U.S, China Seek To Improve Military Relations

  • Our Bureau
  • 02:00 PM, August 20, 2013
  • 3008

U.S. Defense Secretary Chuck Hagel and Chinese Minister of National Defense Gen. Chang Wanquan have announced that their countries will take a series of steps to improve military-to-military relations, according to an official statement.  

The U.S.-China relations will provide stability and security for the Asia-Pacific region and the world, they said while addressing a joint press conference. 

“The United States welcomes and supports the rise of a prosperous and responsible China that helps solve regional and global problems,” Hagel said. The secretary announced he has accepted Chang’s invitation to visit China next year, a move that highlights contacts between the two nations at the highest military levels. 
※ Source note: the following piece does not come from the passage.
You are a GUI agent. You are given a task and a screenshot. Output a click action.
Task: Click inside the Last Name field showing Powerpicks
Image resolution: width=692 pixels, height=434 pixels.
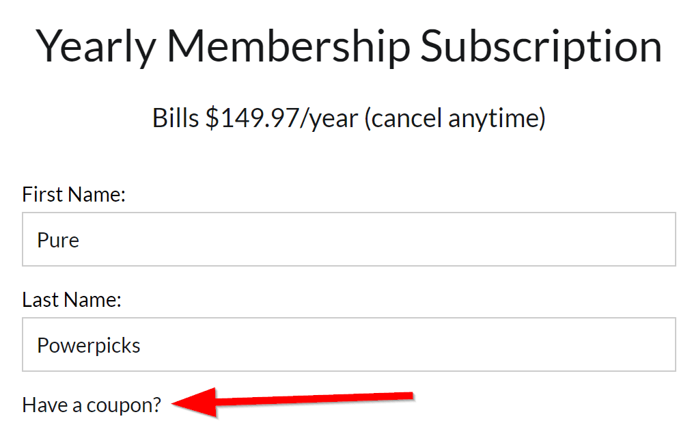273,345
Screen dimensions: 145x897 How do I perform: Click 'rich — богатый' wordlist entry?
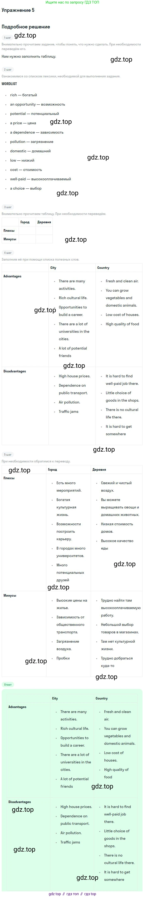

The United States has invited the Chinese to attend next year’s Rim of the Pacific multilateral naval exercise, Hagel added. 

Also, Chang and Hagel agreed to expand the current system of defense exchanges and joint exercises. Some examples include Chinese midshipmen joining a multinational exchange program at the U.S. Naval Academy in Annapolis, Md., and the Military Maritime Consultative Agreement Working Group meeting in Hawaii today to discuss humanitarian assistance and disaster relief. 
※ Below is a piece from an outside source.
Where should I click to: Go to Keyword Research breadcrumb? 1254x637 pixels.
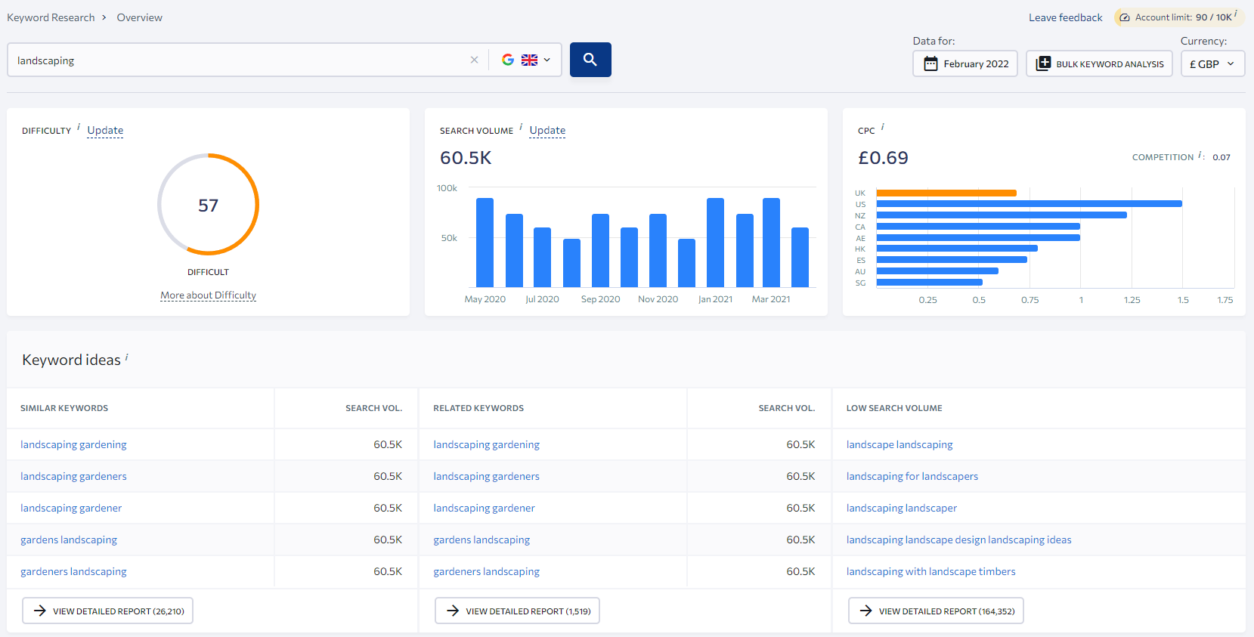(51, 17)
“And this weekend, our navies will conduct another counter-piracy exercise in the Gulf of Aden, building on the first-ever joint counter-piracy exercise we held last year,” Hagel said. 

Hagel and Chang also agreed to set up an exchange mechanism between the People’s Liberation Army’s strategic planning department and the Joint Staff’s strategic, plans and policy directorate. 
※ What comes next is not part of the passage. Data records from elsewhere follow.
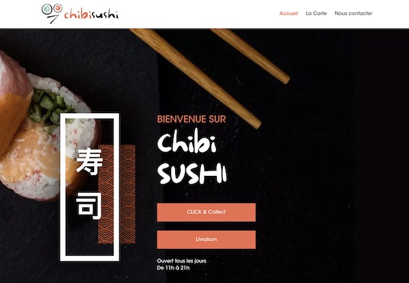Choose the Livraison button
The image size is (409, 283).
[x=206, y=239]
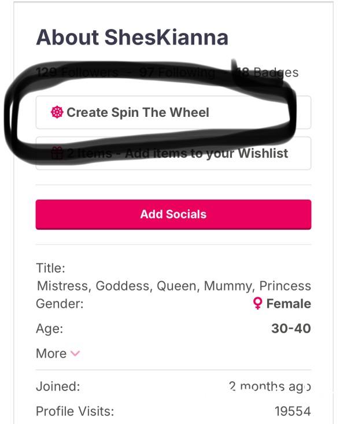347x424 pixels.
Task: Click the Profile Visits label
Action: [75, 411]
“We also agreed to take use of mechanisms, such as defense consultative talks, military maritime consultative agreements, to actively explore a notification mechanism for major military activities and continue to study the rules of behavior on military air and maritime activities,” Chang said through an interpreter. 

The two men also discussed the recently established U.S.-China cyber working group and steps to strengthen it. 

Hagel said he and Chang also discussed regional security issues, including North Korea, the East China Sea and the South China Sea.

Chang emphasized a number of times that it is his mission to build “a new model of major country relationship” between China and the U.S. based on mutual respect and win-win cooperation. 

“At present, the China-U.S. relationship is in a new historical era,” he said. “Building a new model of China-U.S. military relationship can help us to increase strategic trust to reduce strategic risks and to maintain world peace and regional stability.”